Association of People with Albinism in Malawi director Boniface Massah said many members of the community were living in great fear.

"I am the face of the crusade against the killings in Malawi. I greatly fear for my life as I might be the target of the killers. Time is ripe the world understood of our hardships as persecuted members of society," he said.

One 37-year-old man told Amnesty International: "People tell me in my face that they will sell me. One time someone said I was worth 6 million Malawi Kwacha ($10 000). I felt pained by the remarks that a price tag can be put on me."

Women with albinism suffered the most humiliation as they are touted as machilitso (cure), a description that fuelled the belief that having sex with a person with albinism could cure HIV.

Police failure

While the Malawi Police Service disclosed that at least 69 crimes against people with albinism had been documented since November 2014, the global human rights body said the police lacked adequate training and skills needed to investigate such crimes.

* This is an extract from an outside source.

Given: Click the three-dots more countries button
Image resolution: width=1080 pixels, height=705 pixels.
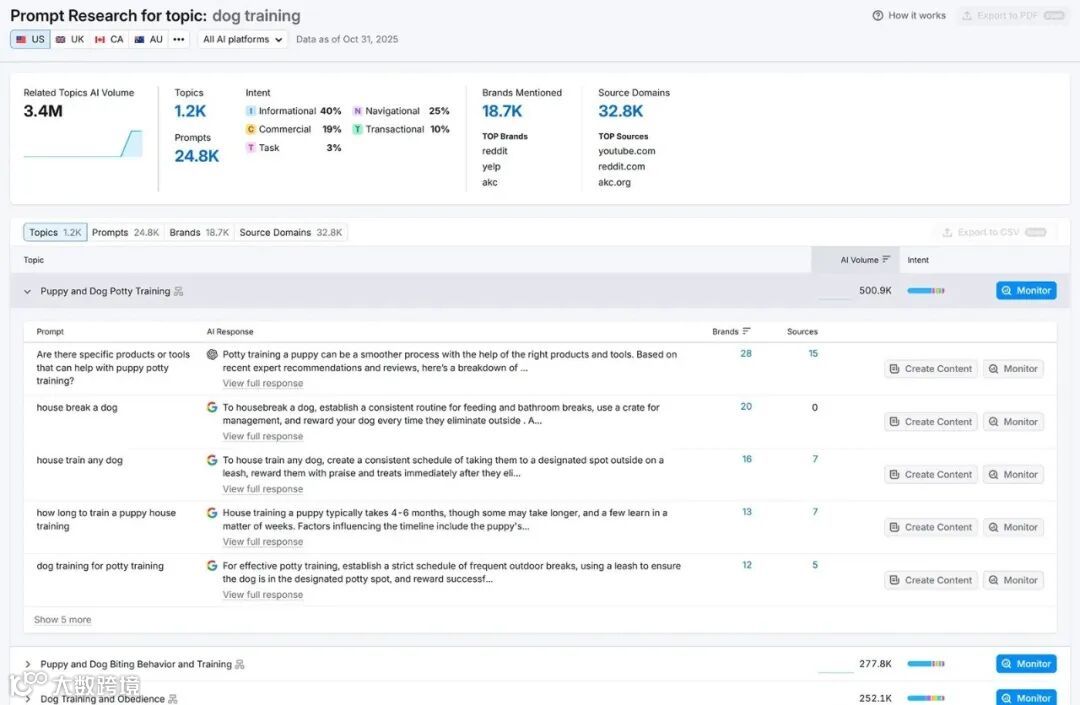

"The Malawi Police Service lacks resources, such as transport, to respond in a timely way to reported crimes and maintain visible policing in districts reporting high numbers of attacks."

The report added: "In addition, there are fears that some police officers carry the same prejudices against people with albinism that exists within the wider Malawian society and fail to take human rights abuses against people with albinism seriously."

AI urged the Malawi to stop burying its head in the sand and pretend that this problem would just vanish.

"All reports of crimes against people with albinism should be revisited, and thoroughly, impartially, independently and transparently investigated and suspected perpetrators brought to justice, in particular cases of people found with human bones."